This generally looks good, and sensible. There is only one piece that seems a little dodgy. Sending back out parts of pieces before you have fully received them.
I might be misunderstanding, but until a piece is fully received, you can't hash it and check it is right. This could therefore lead to many clients having partially incorrect pieces, if they keep passing it around.
I've found (and I'm not 100% sure why) that most bittorrent clients do find they get some number of dodgy pieces over time, so this isn't just a theoretical problem.
Just saw the surging traffic on our download site and noticed the link from HN.
Re: Aggressive sharing. Yes and no. If the torrent is encoded as a Merkle tree, you can verify subsets of a piece. For torrents that only include piece-level hashes, a BitMate client can upload an unverified piece. However, in our experience, its rare for pieces to be corrupted (unless the uploader is maliciously uploading corrupt pieces).
Please let us have your feedback regarding the performance and stability of the client since this our first (read: pre-alpha) release.

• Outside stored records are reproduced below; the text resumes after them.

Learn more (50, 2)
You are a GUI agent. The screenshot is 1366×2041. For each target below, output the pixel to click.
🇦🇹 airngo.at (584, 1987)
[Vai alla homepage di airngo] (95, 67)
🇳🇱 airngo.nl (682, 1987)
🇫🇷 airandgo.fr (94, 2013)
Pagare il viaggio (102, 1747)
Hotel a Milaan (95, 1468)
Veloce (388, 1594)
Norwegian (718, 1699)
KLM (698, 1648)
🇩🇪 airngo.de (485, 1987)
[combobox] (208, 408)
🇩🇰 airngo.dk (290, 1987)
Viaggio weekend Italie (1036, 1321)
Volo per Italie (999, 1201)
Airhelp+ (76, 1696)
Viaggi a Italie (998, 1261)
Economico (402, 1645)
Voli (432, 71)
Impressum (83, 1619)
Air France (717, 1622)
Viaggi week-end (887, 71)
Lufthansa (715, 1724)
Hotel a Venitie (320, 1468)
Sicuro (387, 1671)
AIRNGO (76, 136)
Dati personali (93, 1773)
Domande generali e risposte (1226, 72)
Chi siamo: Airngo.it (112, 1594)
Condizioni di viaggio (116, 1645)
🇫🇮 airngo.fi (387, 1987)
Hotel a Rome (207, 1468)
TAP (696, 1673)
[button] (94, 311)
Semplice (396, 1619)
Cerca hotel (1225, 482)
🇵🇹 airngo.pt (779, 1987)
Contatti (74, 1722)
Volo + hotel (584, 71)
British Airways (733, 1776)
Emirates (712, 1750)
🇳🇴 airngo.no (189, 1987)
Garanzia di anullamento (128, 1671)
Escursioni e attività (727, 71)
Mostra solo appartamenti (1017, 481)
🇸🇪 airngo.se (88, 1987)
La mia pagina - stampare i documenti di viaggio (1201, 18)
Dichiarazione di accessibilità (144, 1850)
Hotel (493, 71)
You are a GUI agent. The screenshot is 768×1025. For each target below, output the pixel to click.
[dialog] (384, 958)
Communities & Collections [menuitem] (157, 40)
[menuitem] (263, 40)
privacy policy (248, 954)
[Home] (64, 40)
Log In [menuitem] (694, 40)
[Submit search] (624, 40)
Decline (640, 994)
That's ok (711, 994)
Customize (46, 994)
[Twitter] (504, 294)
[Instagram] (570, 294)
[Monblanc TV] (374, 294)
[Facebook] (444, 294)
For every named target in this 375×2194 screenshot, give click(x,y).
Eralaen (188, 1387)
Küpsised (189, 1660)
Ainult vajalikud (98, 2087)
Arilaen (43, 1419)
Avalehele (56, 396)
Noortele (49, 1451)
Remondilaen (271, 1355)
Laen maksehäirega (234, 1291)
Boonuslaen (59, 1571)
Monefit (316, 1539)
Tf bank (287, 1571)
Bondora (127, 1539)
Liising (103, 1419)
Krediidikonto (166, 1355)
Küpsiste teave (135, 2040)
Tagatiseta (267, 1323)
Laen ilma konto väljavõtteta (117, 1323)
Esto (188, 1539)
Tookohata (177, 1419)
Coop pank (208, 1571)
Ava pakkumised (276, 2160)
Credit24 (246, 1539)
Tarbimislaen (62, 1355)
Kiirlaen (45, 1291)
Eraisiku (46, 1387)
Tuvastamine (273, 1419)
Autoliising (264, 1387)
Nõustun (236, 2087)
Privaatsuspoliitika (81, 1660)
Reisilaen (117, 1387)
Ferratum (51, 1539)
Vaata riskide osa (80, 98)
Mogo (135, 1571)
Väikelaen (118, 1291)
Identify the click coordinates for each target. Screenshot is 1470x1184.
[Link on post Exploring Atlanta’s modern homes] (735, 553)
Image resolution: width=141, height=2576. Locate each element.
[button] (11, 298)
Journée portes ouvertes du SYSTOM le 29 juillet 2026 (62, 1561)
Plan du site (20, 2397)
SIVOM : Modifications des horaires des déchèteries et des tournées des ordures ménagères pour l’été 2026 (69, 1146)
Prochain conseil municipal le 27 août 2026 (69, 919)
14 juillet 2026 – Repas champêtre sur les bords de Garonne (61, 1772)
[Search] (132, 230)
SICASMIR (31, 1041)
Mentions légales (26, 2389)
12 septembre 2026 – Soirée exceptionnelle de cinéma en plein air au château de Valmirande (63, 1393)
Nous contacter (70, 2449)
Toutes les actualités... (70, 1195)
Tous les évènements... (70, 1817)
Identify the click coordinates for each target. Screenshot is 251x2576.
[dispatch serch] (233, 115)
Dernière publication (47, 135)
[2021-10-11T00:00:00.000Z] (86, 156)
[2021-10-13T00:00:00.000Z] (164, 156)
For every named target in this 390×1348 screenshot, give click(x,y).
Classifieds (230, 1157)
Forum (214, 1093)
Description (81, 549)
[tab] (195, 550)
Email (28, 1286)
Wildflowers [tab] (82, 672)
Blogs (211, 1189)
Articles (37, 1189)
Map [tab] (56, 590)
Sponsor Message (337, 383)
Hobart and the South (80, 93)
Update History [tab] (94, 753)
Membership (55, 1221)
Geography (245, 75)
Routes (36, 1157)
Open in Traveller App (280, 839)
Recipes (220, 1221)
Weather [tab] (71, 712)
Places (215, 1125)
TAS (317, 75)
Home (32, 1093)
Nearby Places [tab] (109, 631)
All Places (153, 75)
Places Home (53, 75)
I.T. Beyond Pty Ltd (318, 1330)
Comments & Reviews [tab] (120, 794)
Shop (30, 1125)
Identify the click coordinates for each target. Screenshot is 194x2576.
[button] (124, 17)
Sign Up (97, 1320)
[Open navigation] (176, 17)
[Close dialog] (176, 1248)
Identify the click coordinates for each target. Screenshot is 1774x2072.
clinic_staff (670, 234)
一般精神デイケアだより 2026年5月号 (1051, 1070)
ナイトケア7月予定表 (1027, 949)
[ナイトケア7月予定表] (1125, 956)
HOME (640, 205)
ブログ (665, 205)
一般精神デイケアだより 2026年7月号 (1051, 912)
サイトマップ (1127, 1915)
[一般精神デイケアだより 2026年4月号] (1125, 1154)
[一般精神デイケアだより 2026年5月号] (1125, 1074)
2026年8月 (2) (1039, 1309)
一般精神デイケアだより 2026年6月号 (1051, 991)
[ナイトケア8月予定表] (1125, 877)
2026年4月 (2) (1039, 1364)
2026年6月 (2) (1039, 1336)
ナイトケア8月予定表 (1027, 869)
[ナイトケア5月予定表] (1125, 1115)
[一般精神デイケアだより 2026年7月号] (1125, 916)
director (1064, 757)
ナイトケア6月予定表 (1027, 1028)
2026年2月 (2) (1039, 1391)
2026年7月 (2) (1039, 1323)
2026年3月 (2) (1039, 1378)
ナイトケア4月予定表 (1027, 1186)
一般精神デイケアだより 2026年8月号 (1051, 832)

> There is only one piece that seems a little dodgy. Sending back out parts of pieces before you have fully received them.
This is my concern too. The rest of it seems mostly compatible with BitTorrent (although I am a little concerned at there being multiple mechanisms by which this peer algorithm prefers itself, in this particular use case that behaviour seems justified and fair), but this is not playing nice.
One reason you receive incorrect pieces by the way is from people that have altered the files on their hard drive but still have their BitTorrent client running - a common case is MP3 player software rewriting the ID3 metadata, which WMP and iTunes do without asking.
If the assumption is that you will finish receiving the piece before you finish sending it out, you can start uploading mid-way. If you have a bad checksum, then o well, they fail too. The idea, however, is to maximize local-isp traffic so the more you send, the better.
I might be misunderstanding, but until a piece is fully received, you can't hash it and check it is right. This could therefore lead to many clients having partially incorrect pieces, if they keep passing it around.
I've found (and I'm not 100% sure why) that most bittorrent clients do find they get some number of dodgy pieces over time, so this isn't just a theoretical problem.